2.3. Архетипы морального сознания

Античная мифология, которая представляет собой первичный духовный опыт европейской культуры, оказывается чрезвычайно важным этапом в формировании фундаментальных установок морального сознания. В то же время отношение мифа к привычным для нас нравственным ценностям весьма неординарно. Для нас важно проанализировать некоторые формальные элементы мифологического повествования, в которых, на наш взгляд, заложены универсальные принципы, определившие впоследствии характер самого этического дискурса.

Первое знакомство с классическими мифологическими преданиями обнаруживает парадоксальный факт определенной нечувствительности мифа к нравственному началу в жизни богов и людей. Это отдаляет миф от морали. Вместе с тем более внимательный анализ показывает, что значимость этих древних сказаний в становлении моральных понятий определяется не только их предметным содержанием, которое нередко наглядно выражает определенный этический смысл или тяготеет к моральной дидактике. Более значимым оказывается наличие в мифологическом тексте некоторых формальных компонентов, исторически усвоенных иными типами духовной практики человека, в частности философией и моральной теорией.

Иногда влияние мифа на формирование нравственного миропонимания было определяющим. Миф закладывал в основание теоретической картины мира некоторые универсальные смысловые схемы, моделирующие сами формы понимания человеком его места в мире и создающие качественно определенный образ реальности. Эти первичные матрицы человеческого сознания можно назвать архетипами культуры. Важно и то, что вместе с ними мораль унаследовала от мифа иерархическую систему ценностных ориентиров, получивших в нравственной жизни человека отчетливый нормативный смысл. Возможно, роль первоначального посредника между мифологическим повествованием и этическим суждением сыграла греческая метафизика, которая придала глубинным интуициям мифа более рациональную форму.
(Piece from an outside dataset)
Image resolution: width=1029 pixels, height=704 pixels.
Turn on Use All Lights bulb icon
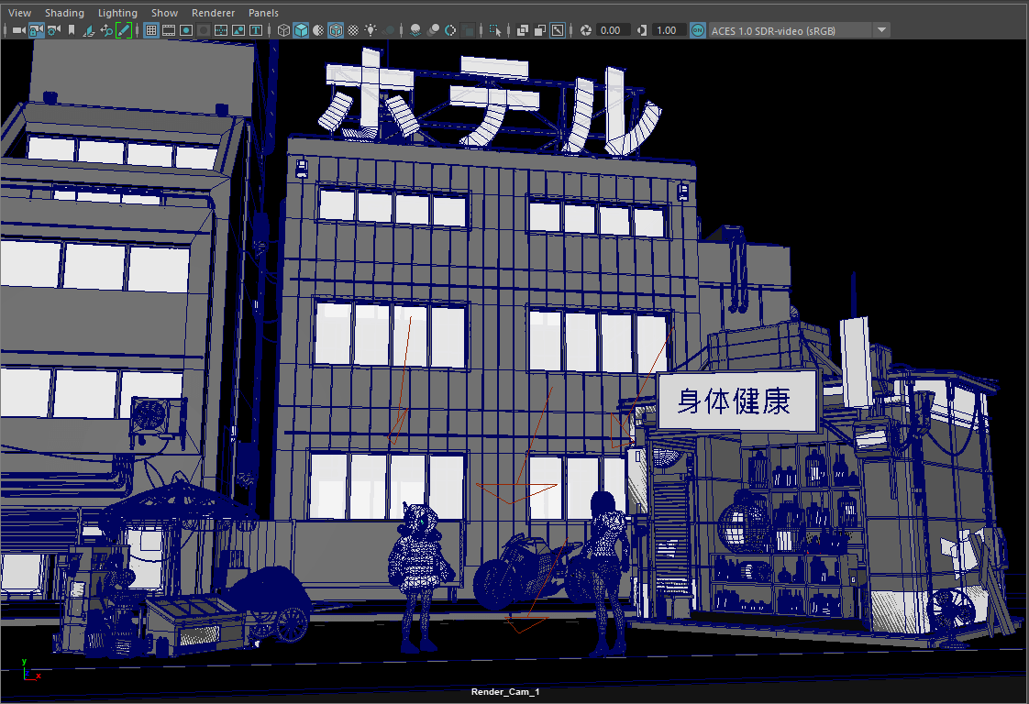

Все эти исторические разновидности духовного опыта человечества не только хронологически следовали одна за другой, но часто сосуществовали в одном идейном пространстве, оппонируя друг другу и взаимно обогащаясь. Мы можем говорить о двух типах моделирующих систем, сыгравших определяющую роль в конструировании нравственного отношения человека к миру - о мифологии и философии (метафизике). Обратимся к первой.

Будем рассматривать миф в качестве символической (чувственно-зримой) формы представления первичных мировоззренческих смыслов. Крупнейший русский эллинист А. Ф. Лосев полагал, что в основании всей античной культуры лежит архетип древнейшего греческого мифа о Дионисе-Загрее. Можно сказать, что он задает масштабную топологию античного космоса, в котором человек занимает подобающее ему место. Фабула мифа такова: у Зевса от дочери его Персефоны рождается сын, который получает имя Диониса-Загрея (нисколько не осуждаемый самим мифом казус кровосмешения в божественном семействе подчеркивает моральную нейтральность этого сюжета). Ревнивая Гера насылает на него чудовищных титанов, которые преследуют божественного младенца. Они долго не могут его поймать, наконец, обманом настигают его, разрывают на части и съедают. Разгневанный Зевс испепеляет титанов, а из их праха создает людей. Отсюда следует, что в человеческом индивидууме, созданном из смеси двух стихий, соединяются два начала - божественное (от Диониса-Загрея) и животное (от титанов); они соответствуют двум субстанциям, из которых складывается человек, - душе и телу. В знаменитых дионисийских мистериях происходил обряд причащения каждого посвященного к плоти жертвенного животного: поедая воплощенную в нем сущность бога, он становился частью божества и тем самым соединялся с ним в одно целое. В культовой практике секты орфиков мистериальный опыт дионисизма получил определенное теоретическое выражение, но самое глубокое осмысление этого предания произошло значительно позже, на закате античной культуры - в комментариях неоплатоников.

Дионисийский ренессанс начался в европейской культуре с появлением работы Ницше "Рождение трагедии из духа музыки" (1871), позже он затронул и русскую философскую мысль (В. В. Иванов, А. Ф. Лосев). Последний всплеск дионисизма представляет собой творчество корифея постмодернизма Ж. Делеза ("Различие и повторение" и др.). Таким образом, в истории европейской интеллектуальной и этической традиции дионисийская тема не является случайной. На ее основе выстраивается следующая система априорных смысловых различений (оппозиций) и соответствующая им ценностная иерархия морального порядка.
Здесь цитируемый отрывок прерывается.